*** MATERIAL FOR THIS TASK ***
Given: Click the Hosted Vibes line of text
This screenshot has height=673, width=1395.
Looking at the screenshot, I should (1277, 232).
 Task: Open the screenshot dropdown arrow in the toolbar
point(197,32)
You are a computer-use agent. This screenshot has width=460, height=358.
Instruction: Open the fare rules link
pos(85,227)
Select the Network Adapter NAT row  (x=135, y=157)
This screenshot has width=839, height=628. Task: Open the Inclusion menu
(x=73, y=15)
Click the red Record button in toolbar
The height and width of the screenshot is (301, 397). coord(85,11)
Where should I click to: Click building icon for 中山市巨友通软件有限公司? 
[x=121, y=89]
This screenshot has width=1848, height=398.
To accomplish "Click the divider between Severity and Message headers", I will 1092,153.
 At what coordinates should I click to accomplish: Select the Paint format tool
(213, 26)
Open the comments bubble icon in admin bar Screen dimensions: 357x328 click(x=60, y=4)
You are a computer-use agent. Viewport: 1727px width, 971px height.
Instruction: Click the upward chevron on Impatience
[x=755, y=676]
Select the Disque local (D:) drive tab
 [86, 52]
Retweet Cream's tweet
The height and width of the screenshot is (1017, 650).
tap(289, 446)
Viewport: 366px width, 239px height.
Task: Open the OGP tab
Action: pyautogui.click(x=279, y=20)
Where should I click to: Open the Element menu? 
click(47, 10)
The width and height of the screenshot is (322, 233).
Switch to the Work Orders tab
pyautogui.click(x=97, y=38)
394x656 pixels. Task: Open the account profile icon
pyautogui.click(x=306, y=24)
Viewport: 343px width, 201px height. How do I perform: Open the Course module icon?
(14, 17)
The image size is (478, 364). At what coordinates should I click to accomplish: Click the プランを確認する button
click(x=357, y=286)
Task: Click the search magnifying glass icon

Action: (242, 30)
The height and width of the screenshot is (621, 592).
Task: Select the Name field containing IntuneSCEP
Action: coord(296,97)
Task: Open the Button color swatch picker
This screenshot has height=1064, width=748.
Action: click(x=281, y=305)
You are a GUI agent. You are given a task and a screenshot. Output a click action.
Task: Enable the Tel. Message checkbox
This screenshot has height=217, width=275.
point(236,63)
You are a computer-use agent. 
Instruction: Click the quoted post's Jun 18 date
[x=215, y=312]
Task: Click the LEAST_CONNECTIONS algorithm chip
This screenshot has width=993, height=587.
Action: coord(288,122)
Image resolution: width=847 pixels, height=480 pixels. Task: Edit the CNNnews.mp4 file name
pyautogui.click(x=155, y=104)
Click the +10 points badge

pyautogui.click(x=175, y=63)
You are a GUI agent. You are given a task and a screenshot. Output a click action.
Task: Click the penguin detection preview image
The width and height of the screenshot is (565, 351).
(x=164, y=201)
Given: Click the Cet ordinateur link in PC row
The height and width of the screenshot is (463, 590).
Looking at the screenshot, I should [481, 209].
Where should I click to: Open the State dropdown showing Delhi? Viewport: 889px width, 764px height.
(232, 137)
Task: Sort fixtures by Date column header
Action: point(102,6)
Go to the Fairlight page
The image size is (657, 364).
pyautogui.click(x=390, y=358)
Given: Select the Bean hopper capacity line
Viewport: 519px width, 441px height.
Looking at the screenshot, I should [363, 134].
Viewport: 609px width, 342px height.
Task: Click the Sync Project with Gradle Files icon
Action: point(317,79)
*** End of MATERIAL FOR THIS TASK ***
WHAT TO WORK ON: Show all lines above that contain "agent".

SOLUTION TO THIS TASK:
You are a computer-use agent. This screenshot has width=460, height=358.
You are a computer-use agent. Viewport: 1727px width, 971px height.
You are a GUI agent. You are given a task and a screenshot. Output a click action.
You are a computer-use agent. 
You are a GUI agent. You are given a task and a screenshot. Output a click action.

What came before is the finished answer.